Strain and anxiety were everywhere in 2010. Merkel held the line against easy bailouts but her dogged intransigence on core principles led to accusations that she was making matters worse, not least in Ireland. From the summit room came whispered reports of shouting matches between French president Nicolas Sarkozy and ECB chief Jean-Claude Trichet; of threats from Merkel (later denied) that she might pull Germany from the euro; and of ardent Spanish displeasure at moves to burn bondholders. Some emergency meetings continued until the middle of the night; routine meetings ran to the early hours.
There were glaring moments of scarcely concealed tension.

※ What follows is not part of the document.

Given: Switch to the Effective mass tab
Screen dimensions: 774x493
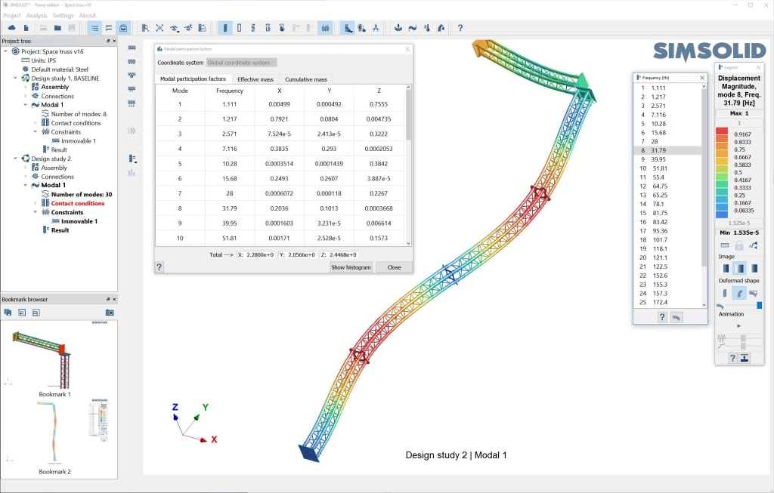Looking at the screenshot, I should point(255,79).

Finance ministers emerged tired-eyed from a long meeting in Luxembourg to look in astonishment at television shots of Merkel and Sarkozy declaring in Deauville that they had decided how Europe would respond to the crisis. Thus did European Council president Herman Van Rompuy, chairman of the Luxembourg meeting, find himself squeezed out by Berlin and Paris.

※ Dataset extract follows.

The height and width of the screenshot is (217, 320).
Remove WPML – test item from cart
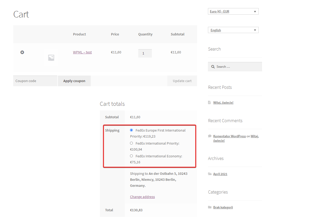click(x=22, y=52)
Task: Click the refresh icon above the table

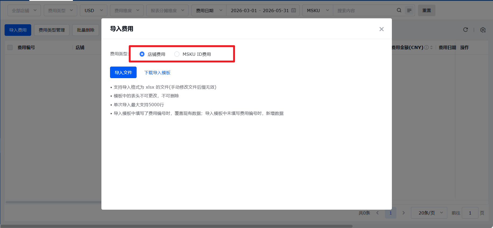Action: coord(465,30)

There was farce too. Van Rompuy claimed many months ago that the battle to save the currency was won, remarks that smacked of wishful thinking. Trichet, whose pallor is seen to denote his acute concern about the crisis, is fond of saying, “We never declare victory.” There is good reason for that.
Four things are clear at this point. First, raw politics are at the core of the crisis. This goes between governments, within them and in relations with the people touched by their actions.
Five years ago Germany was plagued by self-doubt and recession; the economic boom has revived a sense of invincibility. While the rest of the EU sees this as an indication of how Germany benefits from the euro, at home Germans see themselves as victims of the shared currency. The EU and the euro zone are increasingly perceived as an expensive albatross rather than, through the common market, a cornerstone of the country’s economic success.
In Chancellor Merkel’s defence, there is little European understanding that she is facing a run of state elections this year, and a series of losses there would bring the curtain down on her party leadership. An increasingly EU-critical constitutional court, next May, will hear arguments that Berlin broke the law by bailing out Greece and Ireland.
Much of the German leader’s tough rhetoric has been for domestic consumption, framing the crisis as a chance to right the wrong of agreeing to a joint currency without joint economic and fiscal policy.
Its price for playing along with further crisis measures is two-fold: a new rule-based euro zone and austerity measures in debt-ridden countries similar to Germany’s own recent reforms.
Dr Merkel is not Konrad Adenauer, nor is she Helmut Kohl. Her relationship with the EU, like that of Germans today, is a far more sombre affair. Yet she has yet to find a new narrative to communicate this, a new language that rings true with today’s German voters. If she loses them, it’s Europe’s loss.